The French colony of Pondichéry, India, was roiled by religious struggles in the eighteenth century. In 1701-15 colonial French officials repeatedly attempted to restrict the practice of local religion in the town. Local laborers, artisans, and merchants responded with four different work stoppages and threats of abandoning the colony. Again and again local residents emerged from these conflicts with the upper hand, as the strikes resulted in near-complete French capitulation and a removal of the religious restrictions. This study explains these events by demonstrating that the administrators of the French trading company, the Compagnie des Indes, and French Jesuit missionaries could not agree on how to address the workers’ demands to practice their religion in the Catholic-ruled town. Fundamental conflicts between company officials and missionaries about the priorities of colonial rule, coupled with a mobile local labor system, allowed native actors a surprising measure of control over the development of this Indian Ocean colony and posed a significant challenge to French authority.

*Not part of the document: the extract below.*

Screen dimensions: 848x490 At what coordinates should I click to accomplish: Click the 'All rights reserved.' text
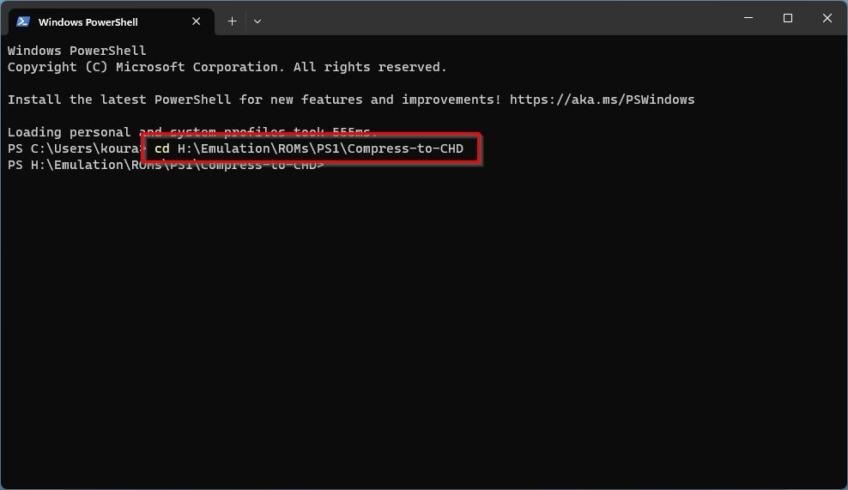[x=371, y=67]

Au cours du dix-huitième siècle, la colonie française de Pondichéry en Inde fut secouée par des luttes religieuses. Entre 1701 et 1715, les autorités coloniales françaises essayèrent à plusieurs reprises de restreindre la pratique de la religion locale dans la ville. Les ouvriers, artisans et commerçants indiens réagirent alors en suspendant à quatre reprises toute activité et en menaçant d’abandonner la colonie. A chaque fois, les résidents locaux eurent gain de cause, les grèves entraînant une capitulation presque complète des autorités françaises et la levée des restrictions religieuses. La présente étude explique ces événements en montrant que les administrateurs de la Compagnie des Indes et les jésuites français installés à Pondichéry ne parvinrent pas à s’entendre sur la manière de répondre aux demandes des travailleurs de pratiquer leur religion dans cette ville catholique. Ce conflit de fond entre missionnaires et représentants officiels de la Compagnie sur les priorités du pouvoir colonial, ajouté à une organisation mobile de la main d’oeuvre autochtone, conféra aux acteurs locaux une marge étonnante de contrôle sur le développement de cette colonie de l’océan Indien, et constitua un défi de taille pour l’autorité française.